3. Key Contributions

• Confirmation of Shared Core Machinery: Demonstrated that all four core circadian genes (PhBmal1, PhClk, PhPer, PhCry2) are strictly necessary for both circadian and circatidal behavioral rhythms in P. hawaiensis.
• Discovery of Cell-Type Specific Wiring: Revealed that while the same genes are used, the transcriptional logic (wiring) differs between circadian and circatidal neurons.
• Novel Repressive Function of CLK: Identified a non-canonical role for PhCLK in circatidal neurons, where it acts as a repressor of PhPer independently of PhBMAL1.
• Resolution of Phase Relationships: Confirmed that PhPer and PhCry2 oscillate in antiphase in circadian neurons but in phase in circatidal neurons.

4. Key Results

A. Behavioral Rhythms

• Circadian: Loss of PhCry2, PhPer, or PhClk severely disrupted free-running circadian rhythms (under LL and DD). Most homozygous mutants became arrhythmic, and those retaining weak rhythms showed abnormal periods.
• Circatidal:
  • PhCry2 and PhBmal1 KOs completely abolished circatidal behavioral rhythms.
  • PhPer and PhClk KOs resulted in a significant reduction in rhythmic animals, but a subset of mutants retained weak, entrainable circatidal rhythms (though molecular rhythms were lost). This suggests these genes are critical but perhaps slightly less redundant than Cry2 or Bmal1 for behavioral output.

B. Molecular Rhythms (HCR-FISH)

• Circadian Neurons (MP cells):
  • In WT, PhPer and PhCry2 showed robust 24h rhythms in antiphase.
  • In PhCry2 KO: PhCry2 mRNA was absent; PhPer levels were elevated and arrhythmic.
  • In PhPer KO: PhPer mRNA absent; PhCry2 levels elevated and arrhythmic.
  • In PhClk and PhBmal1 KOs: Both genes showed low, non-oscillating expression, confirming their role as activators in this context.
• Circatidal Neurons (DL cells):
  • In WT, PhPer and PhCry2 showed robust ~12.4h rhythms in phase.
  • In PhCry2 and PhBmal1 KOs: Both genes lost rhythmicity; PhCry2 was low, PhPer was high/arrhythmic.
  • Crucial Finding in PhClk KO: PhCry2 remained low (as expected for a loss of activator), but PhPer mRNA levels were constitutively high. This indicates that in circatidal neurons, PhCLK normally represses PhPer, a function opposite to its canonical role as an activator in circadian neurons.

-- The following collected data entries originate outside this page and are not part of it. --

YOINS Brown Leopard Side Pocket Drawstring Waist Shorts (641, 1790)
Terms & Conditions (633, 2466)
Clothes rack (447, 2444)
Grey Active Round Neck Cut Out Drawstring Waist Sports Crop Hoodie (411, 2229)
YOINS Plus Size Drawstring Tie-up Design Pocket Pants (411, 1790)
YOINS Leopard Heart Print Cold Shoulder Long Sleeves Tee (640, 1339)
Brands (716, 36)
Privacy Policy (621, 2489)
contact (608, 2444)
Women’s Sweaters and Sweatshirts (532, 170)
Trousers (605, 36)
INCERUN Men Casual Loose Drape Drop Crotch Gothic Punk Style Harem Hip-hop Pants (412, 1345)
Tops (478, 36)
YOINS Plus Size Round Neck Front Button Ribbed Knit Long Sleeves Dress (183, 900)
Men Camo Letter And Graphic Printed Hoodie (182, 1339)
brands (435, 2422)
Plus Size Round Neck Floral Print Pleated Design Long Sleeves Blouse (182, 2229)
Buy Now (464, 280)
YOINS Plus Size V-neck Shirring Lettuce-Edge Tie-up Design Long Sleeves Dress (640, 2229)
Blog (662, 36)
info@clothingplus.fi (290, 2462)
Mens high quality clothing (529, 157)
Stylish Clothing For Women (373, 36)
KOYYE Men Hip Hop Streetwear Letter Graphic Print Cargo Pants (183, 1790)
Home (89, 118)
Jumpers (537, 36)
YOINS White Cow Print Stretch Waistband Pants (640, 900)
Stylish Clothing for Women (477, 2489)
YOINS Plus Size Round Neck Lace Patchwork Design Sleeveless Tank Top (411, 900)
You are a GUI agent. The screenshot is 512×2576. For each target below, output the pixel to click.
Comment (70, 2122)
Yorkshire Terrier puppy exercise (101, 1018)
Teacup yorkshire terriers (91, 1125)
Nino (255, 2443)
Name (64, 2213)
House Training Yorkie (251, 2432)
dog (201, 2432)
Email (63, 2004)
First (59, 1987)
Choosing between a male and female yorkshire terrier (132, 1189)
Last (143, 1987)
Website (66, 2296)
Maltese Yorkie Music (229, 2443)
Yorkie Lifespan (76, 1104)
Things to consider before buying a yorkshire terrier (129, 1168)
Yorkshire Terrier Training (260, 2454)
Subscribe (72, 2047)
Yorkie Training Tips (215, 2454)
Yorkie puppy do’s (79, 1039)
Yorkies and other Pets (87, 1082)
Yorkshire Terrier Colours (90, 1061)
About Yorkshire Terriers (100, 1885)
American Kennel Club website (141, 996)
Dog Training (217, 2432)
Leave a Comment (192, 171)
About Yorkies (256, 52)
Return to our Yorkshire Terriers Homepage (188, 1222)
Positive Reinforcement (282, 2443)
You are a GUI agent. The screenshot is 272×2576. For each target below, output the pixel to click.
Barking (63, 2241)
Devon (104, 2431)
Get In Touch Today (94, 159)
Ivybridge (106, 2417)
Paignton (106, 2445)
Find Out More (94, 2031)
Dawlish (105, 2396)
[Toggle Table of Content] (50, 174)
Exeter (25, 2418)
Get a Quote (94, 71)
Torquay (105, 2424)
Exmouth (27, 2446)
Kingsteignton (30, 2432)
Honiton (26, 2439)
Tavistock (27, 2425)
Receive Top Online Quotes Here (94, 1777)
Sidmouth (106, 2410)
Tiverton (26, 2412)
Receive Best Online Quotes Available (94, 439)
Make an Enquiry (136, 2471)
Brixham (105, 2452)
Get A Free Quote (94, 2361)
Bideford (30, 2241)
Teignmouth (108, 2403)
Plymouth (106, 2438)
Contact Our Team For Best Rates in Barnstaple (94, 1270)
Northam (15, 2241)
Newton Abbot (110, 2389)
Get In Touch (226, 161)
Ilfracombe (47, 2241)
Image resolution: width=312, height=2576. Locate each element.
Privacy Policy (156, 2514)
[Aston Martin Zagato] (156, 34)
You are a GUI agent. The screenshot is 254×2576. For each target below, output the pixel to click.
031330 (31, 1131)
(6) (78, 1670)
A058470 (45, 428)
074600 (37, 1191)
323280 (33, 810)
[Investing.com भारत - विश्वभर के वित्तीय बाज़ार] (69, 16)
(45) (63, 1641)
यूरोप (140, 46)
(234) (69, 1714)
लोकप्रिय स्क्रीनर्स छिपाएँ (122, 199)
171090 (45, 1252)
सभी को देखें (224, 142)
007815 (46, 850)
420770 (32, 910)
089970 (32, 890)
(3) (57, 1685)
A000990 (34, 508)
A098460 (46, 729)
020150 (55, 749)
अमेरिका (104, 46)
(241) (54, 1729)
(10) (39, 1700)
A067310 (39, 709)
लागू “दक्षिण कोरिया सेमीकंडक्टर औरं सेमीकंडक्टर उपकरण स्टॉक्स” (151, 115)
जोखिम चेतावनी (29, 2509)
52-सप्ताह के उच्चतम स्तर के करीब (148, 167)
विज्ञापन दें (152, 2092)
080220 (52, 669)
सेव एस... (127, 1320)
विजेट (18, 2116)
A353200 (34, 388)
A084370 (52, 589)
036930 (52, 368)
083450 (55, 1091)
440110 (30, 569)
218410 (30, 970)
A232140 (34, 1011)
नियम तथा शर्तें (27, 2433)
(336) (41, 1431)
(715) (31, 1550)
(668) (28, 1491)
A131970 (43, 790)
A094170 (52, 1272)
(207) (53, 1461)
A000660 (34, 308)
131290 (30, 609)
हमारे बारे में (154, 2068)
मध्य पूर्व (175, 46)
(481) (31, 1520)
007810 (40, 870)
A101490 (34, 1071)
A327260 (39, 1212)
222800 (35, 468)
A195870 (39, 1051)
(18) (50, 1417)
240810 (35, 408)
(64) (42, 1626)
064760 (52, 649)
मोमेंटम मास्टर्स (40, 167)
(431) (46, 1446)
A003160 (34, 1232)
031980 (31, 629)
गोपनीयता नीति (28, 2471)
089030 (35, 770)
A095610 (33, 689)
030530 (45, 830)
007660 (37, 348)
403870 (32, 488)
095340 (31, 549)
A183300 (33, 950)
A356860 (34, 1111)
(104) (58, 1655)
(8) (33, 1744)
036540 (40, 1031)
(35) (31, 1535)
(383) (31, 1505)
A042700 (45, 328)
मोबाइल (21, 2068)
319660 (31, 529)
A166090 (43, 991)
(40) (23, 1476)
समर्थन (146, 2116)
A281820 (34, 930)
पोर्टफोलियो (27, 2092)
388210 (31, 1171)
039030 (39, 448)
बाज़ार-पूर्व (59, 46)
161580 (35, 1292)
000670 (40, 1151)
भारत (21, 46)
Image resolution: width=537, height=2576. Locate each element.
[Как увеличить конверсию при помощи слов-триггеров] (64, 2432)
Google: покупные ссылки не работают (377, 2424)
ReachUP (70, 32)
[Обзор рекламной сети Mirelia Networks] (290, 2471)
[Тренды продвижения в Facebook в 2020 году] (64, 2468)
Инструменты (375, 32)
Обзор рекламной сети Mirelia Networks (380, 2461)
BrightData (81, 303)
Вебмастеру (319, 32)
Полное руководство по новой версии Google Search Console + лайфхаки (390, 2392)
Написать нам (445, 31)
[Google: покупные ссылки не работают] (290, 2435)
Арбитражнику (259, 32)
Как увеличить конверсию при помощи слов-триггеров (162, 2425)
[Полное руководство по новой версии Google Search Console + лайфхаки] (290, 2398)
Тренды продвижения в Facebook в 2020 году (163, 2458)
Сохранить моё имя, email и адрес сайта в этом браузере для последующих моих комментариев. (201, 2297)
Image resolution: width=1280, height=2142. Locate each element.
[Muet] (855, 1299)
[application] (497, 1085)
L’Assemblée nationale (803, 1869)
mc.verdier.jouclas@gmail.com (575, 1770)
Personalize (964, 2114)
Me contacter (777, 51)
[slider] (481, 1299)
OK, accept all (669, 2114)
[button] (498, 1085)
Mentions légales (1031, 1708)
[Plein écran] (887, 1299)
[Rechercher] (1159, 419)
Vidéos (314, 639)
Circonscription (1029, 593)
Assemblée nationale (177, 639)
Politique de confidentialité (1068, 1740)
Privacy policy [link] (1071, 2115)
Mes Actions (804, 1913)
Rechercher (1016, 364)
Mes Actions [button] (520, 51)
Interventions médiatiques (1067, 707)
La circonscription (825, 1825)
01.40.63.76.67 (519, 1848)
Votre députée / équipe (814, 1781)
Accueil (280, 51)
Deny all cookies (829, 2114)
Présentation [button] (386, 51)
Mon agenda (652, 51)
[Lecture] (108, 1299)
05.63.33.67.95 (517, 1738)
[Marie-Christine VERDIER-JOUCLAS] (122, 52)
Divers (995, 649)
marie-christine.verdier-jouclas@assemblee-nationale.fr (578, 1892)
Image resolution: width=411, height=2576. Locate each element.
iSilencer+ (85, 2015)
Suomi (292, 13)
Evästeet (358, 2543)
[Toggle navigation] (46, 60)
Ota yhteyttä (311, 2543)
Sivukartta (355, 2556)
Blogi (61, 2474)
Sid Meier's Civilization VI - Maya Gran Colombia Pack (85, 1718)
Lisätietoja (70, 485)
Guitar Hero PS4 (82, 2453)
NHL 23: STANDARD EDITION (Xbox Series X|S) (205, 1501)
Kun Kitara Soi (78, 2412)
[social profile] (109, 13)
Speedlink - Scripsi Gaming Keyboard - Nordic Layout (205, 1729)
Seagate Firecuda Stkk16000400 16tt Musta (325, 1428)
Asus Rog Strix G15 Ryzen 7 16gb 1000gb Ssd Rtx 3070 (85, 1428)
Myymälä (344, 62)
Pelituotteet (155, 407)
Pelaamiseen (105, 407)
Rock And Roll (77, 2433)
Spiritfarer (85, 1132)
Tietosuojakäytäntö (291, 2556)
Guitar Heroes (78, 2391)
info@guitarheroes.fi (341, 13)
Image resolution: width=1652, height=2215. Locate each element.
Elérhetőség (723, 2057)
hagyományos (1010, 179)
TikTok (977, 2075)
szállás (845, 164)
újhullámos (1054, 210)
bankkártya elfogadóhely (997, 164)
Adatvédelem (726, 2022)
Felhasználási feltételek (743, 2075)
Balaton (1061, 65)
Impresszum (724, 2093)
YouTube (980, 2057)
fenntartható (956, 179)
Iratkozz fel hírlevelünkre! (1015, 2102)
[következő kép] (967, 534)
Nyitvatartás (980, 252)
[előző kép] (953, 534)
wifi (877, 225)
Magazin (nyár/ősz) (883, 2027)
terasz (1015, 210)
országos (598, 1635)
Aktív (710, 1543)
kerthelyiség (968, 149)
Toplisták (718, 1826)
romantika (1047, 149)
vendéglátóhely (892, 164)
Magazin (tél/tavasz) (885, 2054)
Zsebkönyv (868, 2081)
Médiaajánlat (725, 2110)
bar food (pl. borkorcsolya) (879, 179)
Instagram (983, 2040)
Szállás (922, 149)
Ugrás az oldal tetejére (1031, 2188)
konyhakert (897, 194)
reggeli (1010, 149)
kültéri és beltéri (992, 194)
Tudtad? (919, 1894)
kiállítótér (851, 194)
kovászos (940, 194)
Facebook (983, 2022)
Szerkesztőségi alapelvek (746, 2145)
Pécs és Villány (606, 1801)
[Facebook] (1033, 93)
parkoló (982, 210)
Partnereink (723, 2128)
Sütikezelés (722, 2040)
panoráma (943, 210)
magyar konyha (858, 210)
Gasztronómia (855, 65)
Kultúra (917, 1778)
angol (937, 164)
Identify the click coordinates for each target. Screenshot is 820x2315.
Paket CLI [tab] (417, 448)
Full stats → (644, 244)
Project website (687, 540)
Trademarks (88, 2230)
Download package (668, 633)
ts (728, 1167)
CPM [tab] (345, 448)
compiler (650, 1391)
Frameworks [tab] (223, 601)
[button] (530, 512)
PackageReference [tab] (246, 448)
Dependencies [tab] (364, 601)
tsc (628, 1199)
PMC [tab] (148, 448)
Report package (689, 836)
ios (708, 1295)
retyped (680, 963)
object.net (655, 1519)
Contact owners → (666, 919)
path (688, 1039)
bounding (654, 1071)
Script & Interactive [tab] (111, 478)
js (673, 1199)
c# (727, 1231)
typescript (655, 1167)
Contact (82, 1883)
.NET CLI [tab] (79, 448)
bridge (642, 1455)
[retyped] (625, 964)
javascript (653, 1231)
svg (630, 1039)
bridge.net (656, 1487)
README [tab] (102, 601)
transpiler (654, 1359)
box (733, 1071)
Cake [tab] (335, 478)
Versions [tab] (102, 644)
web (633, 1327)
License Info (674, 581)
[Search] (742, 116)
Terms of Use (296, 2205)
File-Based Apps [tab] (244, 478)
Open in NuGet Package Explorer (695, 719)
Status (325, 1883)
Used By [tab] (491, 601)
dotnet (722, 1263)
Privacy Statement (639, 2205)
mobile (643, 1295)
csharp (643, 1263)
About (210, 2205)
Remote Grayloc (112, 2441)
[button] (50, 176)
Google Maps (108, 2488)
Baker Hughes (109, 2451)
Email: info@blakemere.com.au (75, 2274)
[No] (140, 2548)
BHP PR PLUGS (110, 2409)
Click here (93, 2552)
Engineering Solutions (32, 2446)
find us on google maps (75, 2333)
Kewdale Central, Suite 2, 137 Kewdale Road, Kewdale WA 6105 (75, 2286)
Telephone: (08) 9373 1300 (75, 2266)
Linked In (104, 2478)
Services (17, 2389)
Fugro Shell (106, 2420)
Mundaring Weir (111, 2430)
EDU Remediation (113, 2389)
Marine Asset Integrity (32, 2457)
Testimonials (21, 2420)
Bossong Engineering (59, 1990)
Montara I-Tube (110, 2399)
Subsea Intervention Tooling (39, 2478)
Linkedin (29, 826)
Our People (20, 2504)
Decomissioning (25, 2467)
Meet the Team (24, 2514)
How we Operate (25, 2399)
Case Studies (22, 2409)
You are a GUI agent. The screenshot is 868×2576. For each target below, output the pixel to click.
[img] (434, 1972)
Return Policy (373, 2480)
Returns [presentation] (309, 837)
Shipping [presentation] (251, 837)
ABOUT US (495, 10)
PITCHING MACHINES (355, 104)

C. Transcriptional Mechanisms

• Luciferase assays confirmed that PhCRY2 is the primary repressor of the PhBMAL1/mCLK complex, while PhPER plays a modulatory role.
• The data supports a model where the circadian and circatidal clocks use the same four core components but are wired differently:
  • Circadian: CLK/BMAL1 activate Per and Cry2; PER/CRY2 repress CLK/BMAL1.
  • Circatidal: CLK/BMAL1 activate Cry2, but CLK represses Per (potentially independently of BMAL1).

5. Significance

• Mechanistic Overlap vs. Distinct Clocks: The study supports the "separate clocks" hypothesis (Naylor model) where distinct neuronal populations (MP vs. DL) utilize the same core genes but with different transcriptional wiring to generate different periods (24h vs. 12.4h).
• Evolutionary Insight: It suggests that the evolution of circatidal rhythms did not require the invention of new genes but rather the rewiring of existing circadian components within specific neuronal circuits.
• Novel Gene Function: The discovery that PhCLK acts as a repressor of PhPer in circatidal neurons challenges the canonical view of CLK as a universal activator and highlights the plasticity of clock gene functions.
• Ecological Adaptation: This dual-clock system allows P. hawaiensis to integrate diurnal and tidal cues, enabling behavioral plasticity across diverse tidal environments (semi-diurnal, mixed, and diurnal).

In conclusion, the authors demonstrate that the circatidal clock in P. hawaiensis is not a separate molecular entity but a rewired version of the circadian clock, utilizing the same core genes in distinct neuronal populations with unique regulatory logic to achieve a ~12.4-hour period.